Perjalanan ini bukan hanya tentang memenuhi rukun umrah, tapi tentang menyentuh kasih sayang Allah secara langsung. Melalui kisah anak yatim ini, kita belajar bahwa yang kita butuhkan untuk sampai ke Tanah Suci bukan tabungan besar, tapi hati yang rindu dan ikhlas.

 

5. Dampak Spiritual dan Perubahan Hidup Setelah Umrah

Setelah pulang ke tanah air, hidup anak yatim ini berubah. Ia semakin semangat dalam menghafal Al-Qur’an, lebih giat membantu orang tua angkat dan aktif berdakwah kecil-kecilan di lingkungannya. Ia bahkan mulai mengisi kajian remaja masjid dan berbagi cerita tentang umrahnya.
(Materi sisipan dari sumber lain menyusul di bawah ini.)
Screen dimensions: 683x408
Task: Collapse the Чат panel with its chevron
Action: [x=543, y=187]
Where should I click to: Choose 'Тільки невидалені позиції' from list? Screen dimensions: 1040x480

Beberapa donatur yang terinspirasi oleh kisahnya kemudian membantu biaya pendidikannya hingga masuk pesantren. Ia tak hanya mengalami perubahan spiritual, tapi juga perubahan arah hidup. Umrah bukan hanya memberinya pengalaman, tetapi menyulut semangat dan mengubah takdir.
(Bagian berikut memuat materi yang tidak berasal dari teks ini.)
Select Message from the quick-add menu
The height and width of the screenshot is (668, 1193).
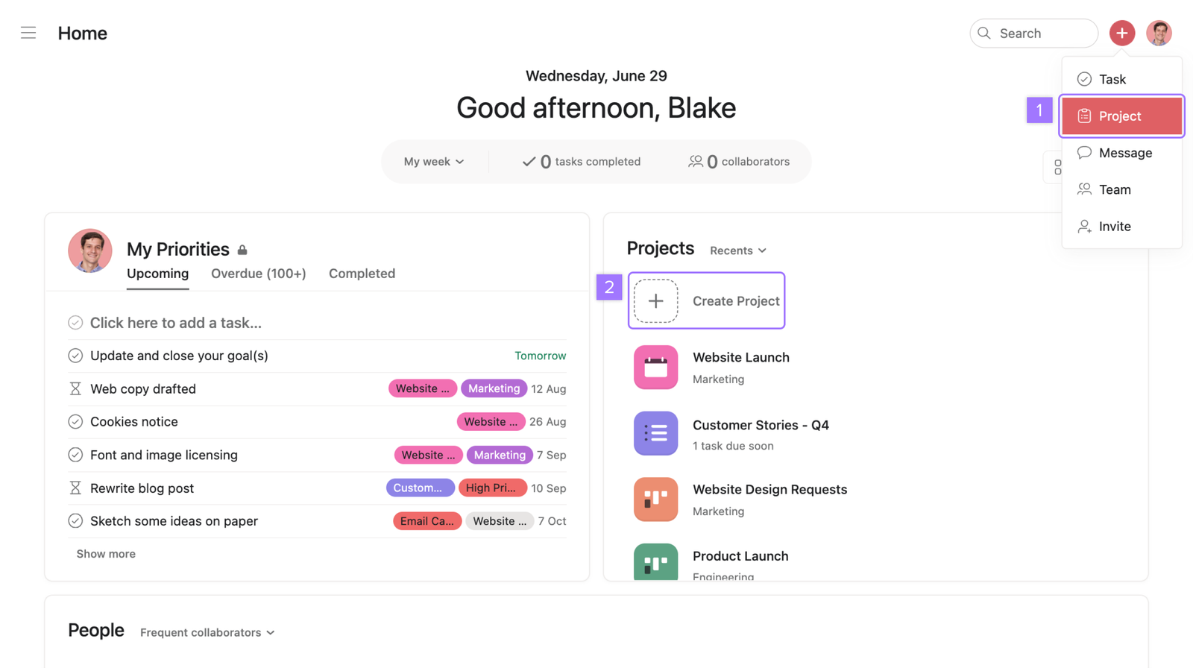pos(1124,153)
“Kalau saya dulu hidup tanpa harapan, sekarang saya hidup dengan tujuan,” katanya. Dan tujuan itu sederhana: membuat Allah ridha dan menebar manfaat bagi banyak orang.

 

6. Umrah Bukan Hanya Perjalanan, Tapi Hadiah Ilahi

UAH menegaskan bahwa umrah bukan sekadar perjalanan ke Tanah Suci. Bagi orang-orang tertentu, ia adalah hadiah langsung dari langit—bentuk kasih sayang Allah yang dikirim lewat tangan-tangan manusia. Kisah anak yatim ini menjadi bukti bahwa Allah tidak pernah lupa pada doa hamba-Nya yang tulus.

Melalui program-program sosial, UAH ingin menunjukkan bahwa Islam bukan agama eksklusif untuk yang mampu, tapi agama yang membuka jalan bagi siapa pun yang mencintai Allah dan Rasul-Nya.

Kisah ini menegaskan: meski seseorang tak punya siapa-siapa, asal ia punya Allah, maka seluruh pintu langit bisa terbuka untuknya. Dan kadang, umrah bukanlah hasil dari upaya besar, tapi buah dari keikhlasan yang tak diketahui siapa pun kecuali Allah.